=== What the task requires ===
Reproduce the records below exactly, with nothing altered.

=== Provided data ===

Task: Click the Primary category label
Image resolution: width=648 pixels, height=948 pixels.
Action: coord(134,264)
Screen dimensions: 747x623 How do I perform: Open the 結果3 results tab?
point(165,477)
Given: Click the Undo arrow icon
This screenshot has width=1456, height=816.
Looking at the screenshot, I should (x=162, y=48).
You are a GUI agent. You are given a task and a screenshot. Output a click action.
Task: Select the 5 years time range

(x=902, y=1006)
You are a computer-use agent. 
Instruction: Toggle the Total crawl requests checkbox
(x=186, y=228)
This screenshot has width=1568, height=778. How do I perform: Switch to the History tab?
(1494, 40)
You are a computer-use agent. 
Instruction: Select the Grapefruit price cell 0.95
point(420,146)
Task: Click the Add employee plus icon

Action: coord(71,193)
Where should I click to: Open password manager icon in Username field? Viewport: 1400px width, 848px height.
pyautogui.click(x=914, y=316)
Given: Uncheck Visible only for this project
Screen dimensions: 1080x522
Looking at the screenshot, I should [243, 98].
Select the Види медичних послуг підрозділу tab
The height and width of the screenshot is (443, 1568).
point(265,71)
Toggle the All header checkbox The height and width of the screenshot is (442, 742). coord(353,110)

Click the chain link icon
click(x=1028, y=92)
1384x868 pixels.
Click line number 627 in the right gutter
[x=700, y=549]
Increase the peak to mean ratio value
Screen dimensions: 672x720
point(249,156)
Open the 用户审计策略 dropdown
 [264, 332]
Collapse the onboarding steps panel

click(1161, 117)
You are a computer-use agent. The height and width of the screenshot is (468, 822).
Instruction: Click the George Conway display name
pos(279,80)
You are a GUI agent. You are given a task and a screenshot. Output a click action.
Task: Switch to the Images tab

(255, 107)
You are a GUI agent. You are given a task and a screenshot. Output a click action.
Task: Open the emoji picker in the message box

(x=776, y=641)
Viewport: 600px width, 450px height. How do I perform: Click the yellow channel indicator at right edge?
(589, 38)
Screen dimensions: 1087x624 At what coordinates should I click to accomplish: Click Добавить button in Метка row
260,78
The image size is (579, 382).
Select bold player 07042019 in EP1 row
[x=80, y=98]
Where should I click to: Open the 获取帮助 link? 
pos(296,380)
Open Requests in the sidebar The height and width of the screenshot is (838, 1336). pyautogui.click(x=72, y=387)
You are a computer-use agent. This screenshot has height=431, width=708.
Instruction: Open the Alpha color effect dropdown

=== Completed task ===
Task: Click the Primary category label
Image resolution: width=648 pixels, height=948 pixels.
Action: coord(134,264)
Screen dimensions: 747x623 How do I perform: Open the 結果3 results tab?
point(165,477)
Given: Click the Undo arrow icon
This screenshot has width=1456, height=816.
Looking at the screenshot, I should (x=162, y=48).
You are a GUI agent. You are given a task and a screenshot. Output a click action.
Task: Select the 5 years time range

(x=902, y=1006)
You are a computer-use agent. 
Instruction: Toggle the Total crawl requests checkbox
(x=186, y=228)
This screenshot has width=1568, height=778. How do I perform: Switch to the History tab?
(1494, 40)
You are a computer-use agent. 
Instruction: Select the Grapefruit price cell 0.95
point(420,146)
Task: Click the Add employee plus icon

Action: coord(71,193)
Where should I click to: Open password manager icon in Username field? Viewport: 1400px width, 848px height.
pyautogui.click(x=914, y=316)
Given: Uncheck Visible only for this project
Screen dimensions: 1080x522
Looking at the screenshot, I should [243, 98].
Select the Види медичних послуг підрозділу tab
The height and width of the screenshot is (443, 1568).
point(265,71)
Toggle the All header checkbox The height and width of the screenshot is (442, 742). coord(353,110)

Click the chain link icon
click(x=1028, y=92)
1384x868 pixels.
Click line number 627 in the right gutter
[x=700, y=549]
Increase the peak to mean ratio value
Screen dimensions: 672x720
point(249,156)
Open the 用户审计策略 dropdown
 [264, 332]
Collapse the onboarding steps panel

click(1161, 117)
You are a computer-use agent. The height and width of the screenshot is (468, 822).
Instruction: Click the George Conway display name
pos(279,80)
You are a GUI agent. You are given a task and a screenshot. Output a click action.
Task: Switch to the Images tab

(255, 107)
You are a GUI agent. You are given a task and a screenshot. Output a click action.
Task: Open the emoji picker in the message box

(x=776, y=641)
Viewport: 600px width, 450px height. How do I perform: Click the yellow channel indicator at right edge?
(589, 38)
Screen dimensions: 1087x624 At what coordinates should I click to accomplish: Click Добавить button in Метка row
260,78
The image size is (579, 382).
Select bold player 07042019 in EP1 row
[x=80, y=98]
Where should I click to: Open the 获取帮助 link? 
pos(296,380)
Open Requests in the sidebar The height and width of the screenshot is (838, 1336). pyautogui.click(x=72, y=387)
You are a computer-use agent. This screenshot has height=431, width=708.
Instruction: Open the Alpha color effect dropdown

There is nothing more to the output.